Die evangelische Gemeinde Köln-Höhenberg-Vingst besitzt mit der Erlöserkirche in Höhenberg und dem Paul-Gerhardt-Haus in Vingst zwei Gemeindezentren. Im Bereich der Kinder- und Jugendarbeit, im Bereich der Familienarbeit, in der Zusammenarbeit mit den Schulen und in vielen Feldern der vernetzten sozialräumlich orientierten Sozialarbeit besteht seit vielen Jahren eine sehr intensive ökumenische Zusammenarbeit.

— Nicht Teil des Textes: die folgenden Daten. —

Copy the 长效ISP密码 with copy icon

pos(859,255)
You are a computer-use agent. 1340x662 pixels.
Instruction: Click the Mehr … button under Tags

Welche Entwicklung HöVi in den letzten Jahren erfahren hat, welche Rolle die beiden Kirchen dabei hatten und wie das gerade von jungen Menschen wahrgenommen und reflektiert wird, zeigt der folgende Rap, den ein Jugendlicher, ehrenamtlicher Mitarbeiter in der Jugendarbeit, geschrieben und mit Freunden aufgenommen hat.

WE BELONG TOGETHER

Einzigartig ist unser Town – einzigartig im Kölner Raum
Ach scheiß auf den Mist, das gibt’s nur einmal
Einmal auf der Welt – einfach phänomenal
Aktionen wie das HöVi-Land machen uns berühmt
Und es geht immer weiter, neue Ideen kommen geströmt
Man kann von uns sagen, wir haben Großes vollbracht
Unsere soziale Power – es geht nicht um Macht
Wenn man betrachtet, was wir alles schon geschaffen haben
Da musst du weit ausholen, das kann man nicht so trocken
sagen
Denn so etwas, das hat noch niemand geseh’n
Jetzt zähl‘ ich mal schnell auf, wovon ich eigentlich red‘
Ich red‘ von Blockhaus, PGH und St. Theodor
Ich red‘ vom HöVi-Land, KjG und dem Chor
Ich red‘ von Jugendbüro, KjG-Büro, HöVi-Land-Büro,
Spielebus sowieso
Auch Erlöser und Elisabeth sind noch mit dabei
Genauso wie die Kindergruppen und HöVi-Online
Viele Leute bei Sommerfahrt und Jugendgruppe
Nicht zu vergessen: offener Treff – Frau Gau macht ‘ne
Suppe



We are strong forever – We belong together
We all live in one place – We all go the same ways
Höhenberg-Vingst together – Höhenberg-Vingst forever
Die Umstände sind halt so, so muss es halt sein
Höhenberg-Vingst – keiner will alleine sein
Es gibt zwar immer Battles zwischen den beiden Konfessionen
Genauso gibt es Battles zwischen den zwei HöVi-Regionen
Doch damit ist jetzt Schluss – so kann’s nicht weiter geh’n
Im Leben gibt es so viele Sachen – so viel ist noch zu erleben
Wir müssen aufhör’n mit dem Stress, wir sind doch alle
Jamaikaner
Krieg in HöVi – ich sag euch Jungs – das war mal
Fasst euch an den Händen und macht mal ’nen Kreis
Vergesst doch mal den Ärger, denn der Preis ist zu heiß
Für den Scheiß, den ihr macht, den ihr fabriziert
Höhenberg und Vingst waren schon immer liiert
Fasziniert sind die Leute, die von außen uns seh’n
Gib denen eine Woche und sie werden uns versteh’n
Warum die Leute hier tun für keinen Cent
Warum die Leute sterben würden, wenn das HöVi-Land brennt



Vergisst den Battle, Jungs, das alles ist Vergangenheit
Höhenberg und Vingst – das ist ’ne feste Einheit
Wir steh’n zusammen, wie Elisabeth und Theodor
Der Zusammenhalt ist stärker als je zuvor
Bei allem, was wir taten – jo – wir waren gespalten
Doch jetzt ist die Zeit gekommen, in der wir zusammen
halten
Zwei Teile, eine Kraft – gemeinsame Ziele
Mit Freundschaft, Vernunft und noch viel mehr Liebe
Das geht raus an alle Leute – ja, gemeint seid ihr
Die Leute aus unserem Land – aus unserem Revier
Das ist von uns für euch, auch von uns für uns
Wie Therapie für uns – für euch ist es Kunst
So hat jeder was davon – das ist ein positives Lied
Seht ihr den Verlauf in dem Gebiet, dass ihr so liebt
Wie euer eigenes Kind, seid doch nicht blind
Ihr müsst sie behüten – unsere wertvolle Blüte.